Wednesday, April 19, 2017
As I'm sure you've heard, the state of Arkansas has gone officially stark raving mad. They intended to execute 8 death row inmates in a two-week span before the end of this month. This would have been a new American capital punishment record for both speed and quantity.
Courts have granted stays of execution for three of the eight men. Makers of the drugs to be administered are objecting because their drugs were never intended for this use. And it's unclear if Arkansas obtained its supply of these drugs legitimately.
Nevertheless, Arkansas intends to go forward and start killing the five men without stays, beginning tomorrow night. Madness!
Regular readers know Buster is opposed to the death penalty. Here's a snippet of an old post from 2014, just after Ohio's last execution:
Today we Buckeyes showed we're not only still dedicated to official government-sanctioned killing, we're willing to get creative about it. Ignoring all objections and protests, we took a Death Row prisoner and field-tested our own brand-new chemical concoction on him. It was a blend of massive doses of a sedative and a painkiller. (Texas Gov. Rick Perry suggested we toss in some Drain-O and some Clorox for good measure.) Whatever it was, the shit killed him, but it took 15 minutes and he was convulsing, twitching and gasping for the last 10 minutes. And yes, he was a murderer.
The funny thing about any form of criminal punishment, from probation to a jail sentence to execution, is that it never eliminates similar future crimes. Society continues to insist on its pound of flesh -- a price must be paid -- but the members of that society seem to keep doing the same stupid criminal shit again and again, no matter what we do to them. I won't pretend to have any answers.
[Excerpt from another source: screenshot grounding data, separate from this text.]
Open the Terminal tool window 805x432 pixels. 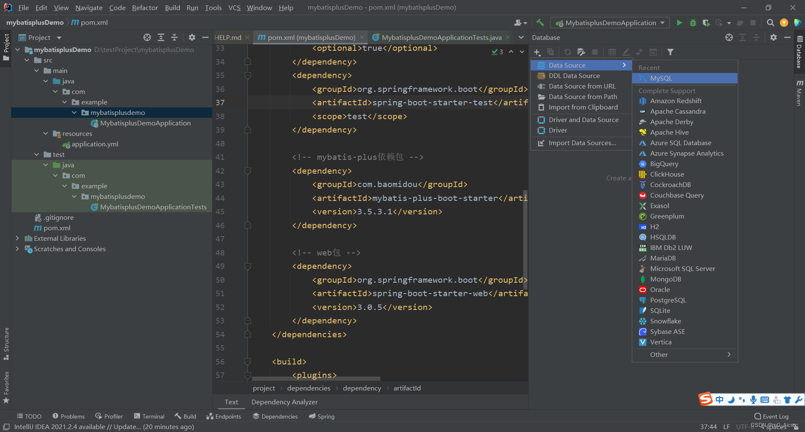pos(149,416)
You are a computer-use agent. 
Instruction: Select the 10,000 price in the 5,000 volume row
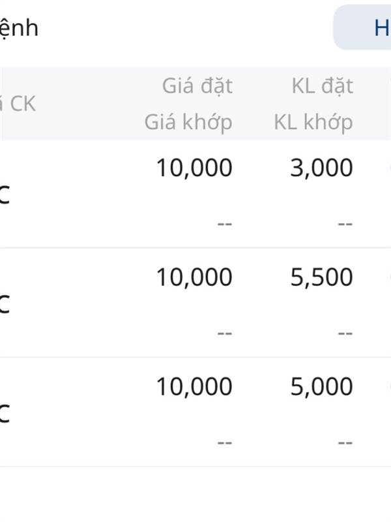coord(194,386)
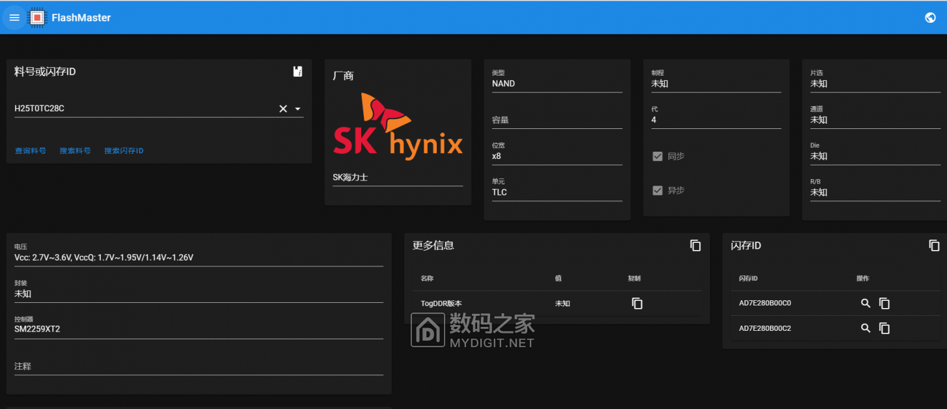Open the hamburger navigation menu
Viewport: 947px width, 409px height.
click(x=14, y=18)
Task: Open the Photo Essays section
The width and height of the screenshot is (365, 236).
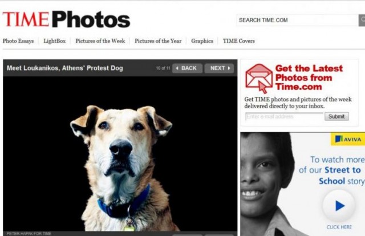Action: click(x=18, y=41)
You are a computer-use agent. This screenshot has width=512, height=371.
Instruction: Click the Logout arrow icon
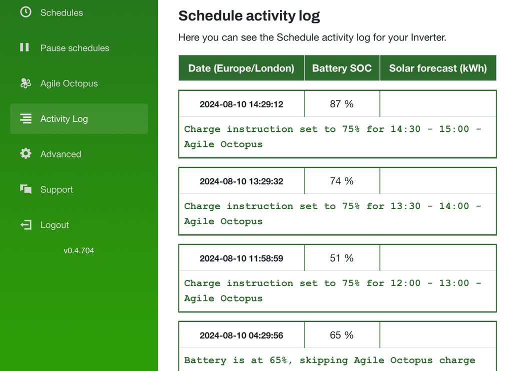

I'm opposed to the death penalty and I know I'm in the minority. Execution changes nothing, but if our social compact requires that we avenge a death with another death, then what the State of Ohio did today is not the way. We've done away with the gallows, the gas chamber and the electric chair for a reason. Trial-and-error Popular Mechanics-style lethal injections are not the answer.
So how about this? If some bad people simply must be executed, let's bring back the guillotine. The desired death is certain, painless and instantaneous, but it's a little messy. The head bounces on the floor, blood spurts all over, but that sumbitch is dead for sure. The guillotine, in all its breath-taking, gory finality might also make some of the capital punishment cheerleaders get up close and personal with their own motives, and maybe think twice.